Objectif:
Dans le texte sur les Portugais en Afrique noire plus bas, relevez toutes les années en chiffres qui datent les faits racontés, dans l'ordre où elles apparaissent.

Texte fourni:

Grande Encyclopédie Larousse 1971-1976Éd. 1971-1976
A

Afrique noire (suite)

Il en fut de même sur l’Atlantique. Les premiers chrétiens qui découvrirent les côtes du golfe de Guinée dans la seconde moitié du xve s. furent les Portugais. Ils cherchaient une route vers l’Inde et vers les États du Prêtre Jean, dont le concours leur aurait permis de prendre à revers leurs ennemis musulmans. (V. Éthiopie.) Leur premier fort fut édifié en 1448 dans une île de la baie d’Arguin. En 1456, le Vénitien Ca’ da Mósto, naviguant pour le compte du roi de Portugal, découvrit les îles du Cap-Vert, puis remonta le cours de la Gambie. Il y rencontra un chef noir qui lui parla de « l’empereur du Mali, le puissant empereur des Noirs ». Santiago fut colonisée en 1460, le climat des îles du Cap-Vert offrant des escales toniques. De là, les côtes de la Sénégambie et de la Guinée furent activement prospectées, car les Portugais y avaient découvert une variété d’épice la plus recherchée à l’époque, le poivre de Maniguette, ainsi que de la poudre d’or. Ils crurent atteindre la source de l’or quand Fernão Gomes en rapporta de grosses quantités de Gold Coast et reçut d’Alphonse V, en 1469, un contrat lui assurant pour cinq ans le monopole du commerce en Guinée, à condition d’explorer cent lieues de côte par an. À l’échéance du contrat, l’État décida d’exploiter lui-même ce monopole, et le premier grand fort, qui existe toujours, fut construit à Elmina en 1482. Les pierres de taille et les charpentes furent expédiées avec tout le matériel nécessaire et accompagnées de dix caravelles où s’embarquèrent 500 soldats et marins et 100 charpentiers et ouvriers. Le chef local finit par concéder l’emplacement choisi, sur la petite rivière Benga, à deux pas de la mer.

Données:

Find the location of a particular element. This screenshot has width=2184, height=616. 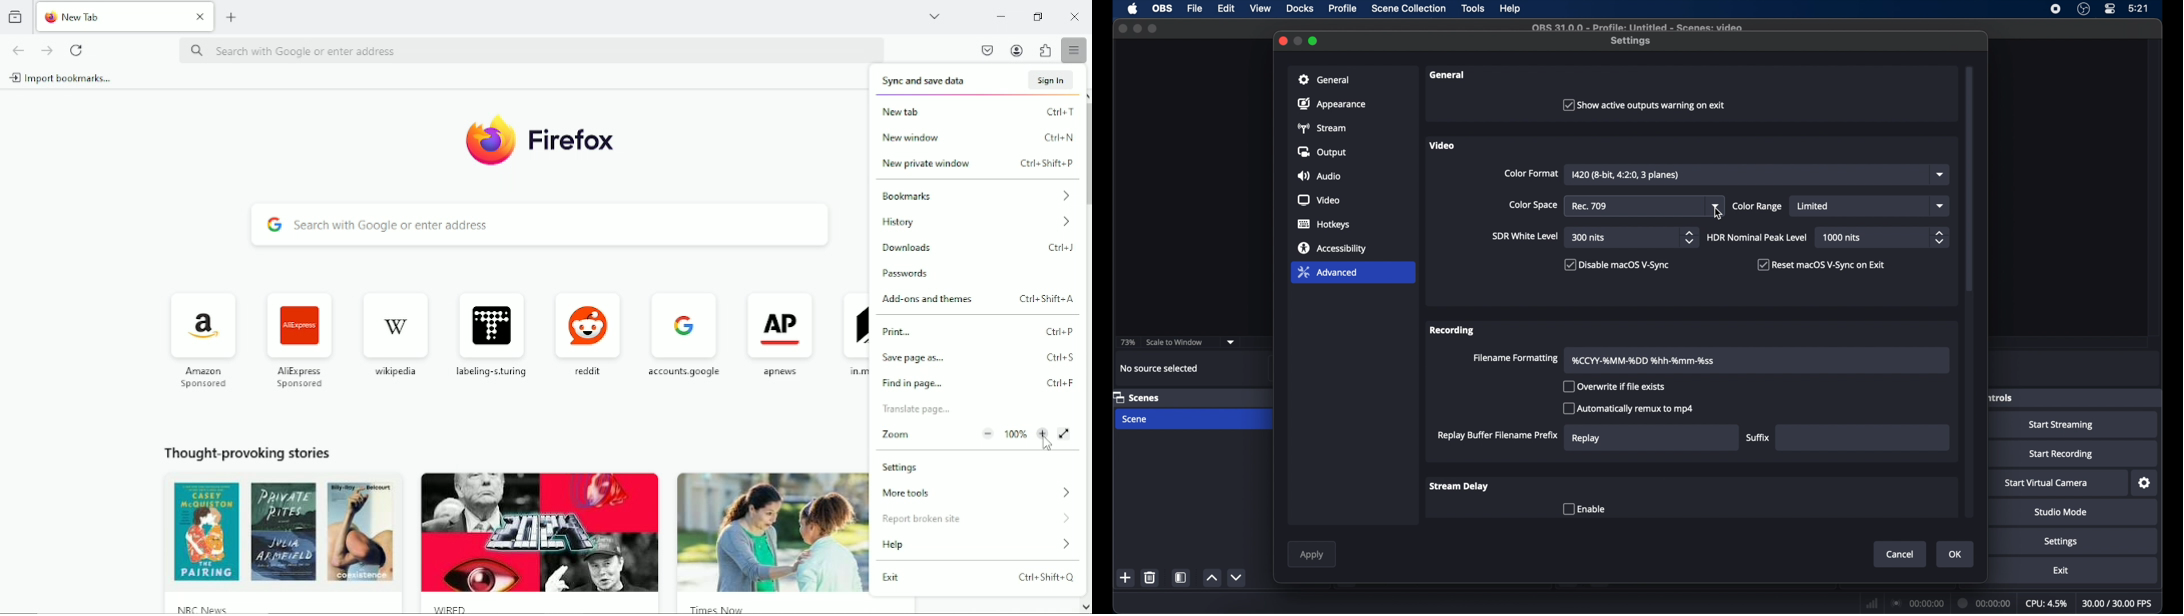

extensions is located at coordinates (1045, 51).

---

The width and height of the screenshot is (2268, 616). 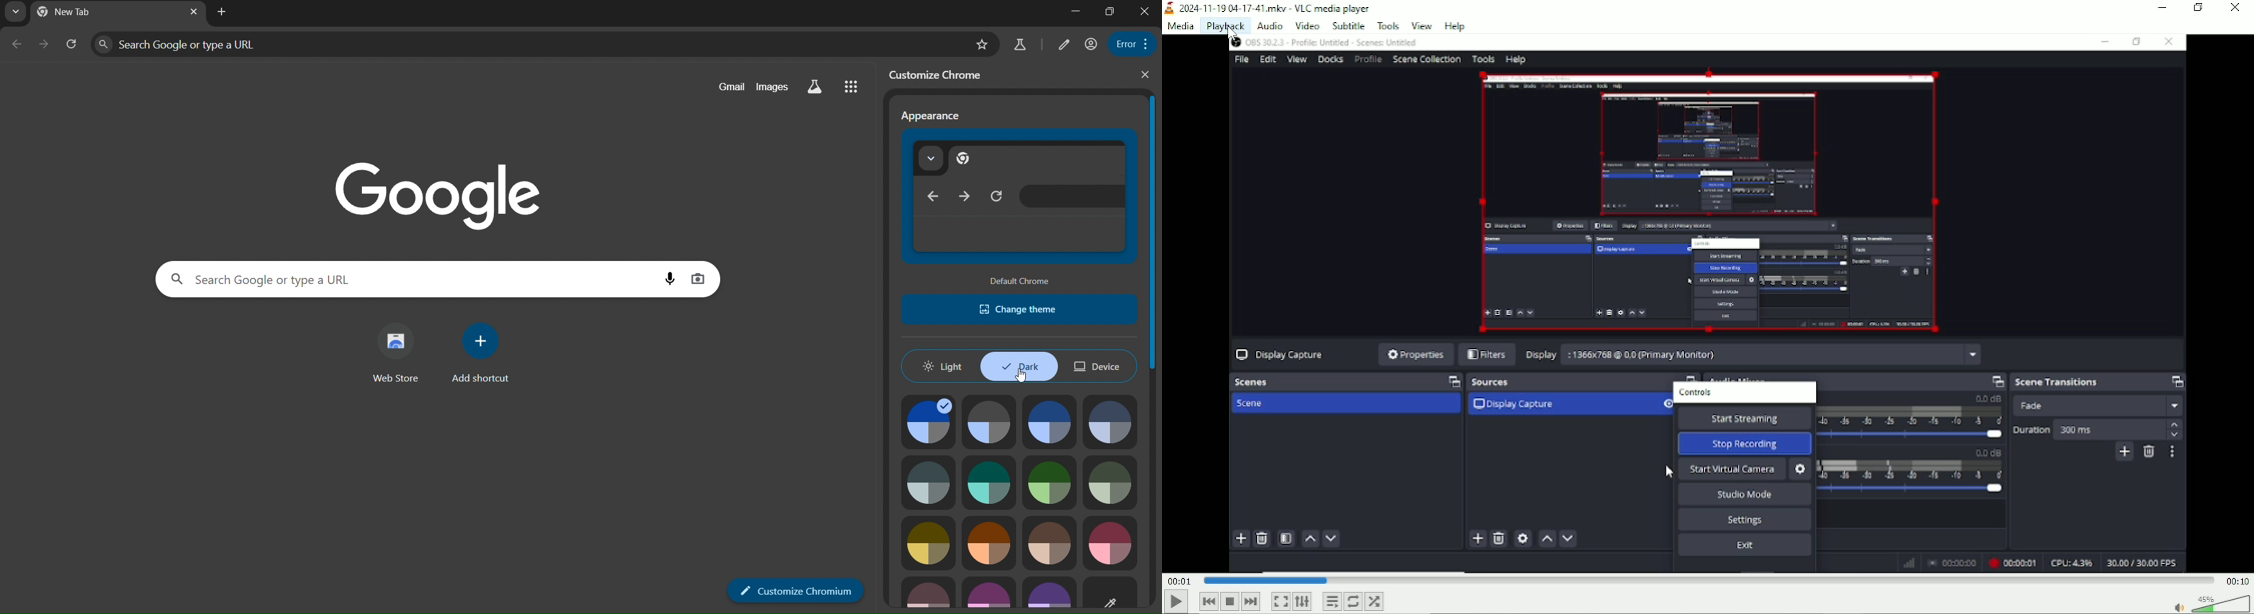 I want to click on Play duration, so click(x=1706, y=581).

Réponse attendue:
1448, 1456, 1460, 1469, 1482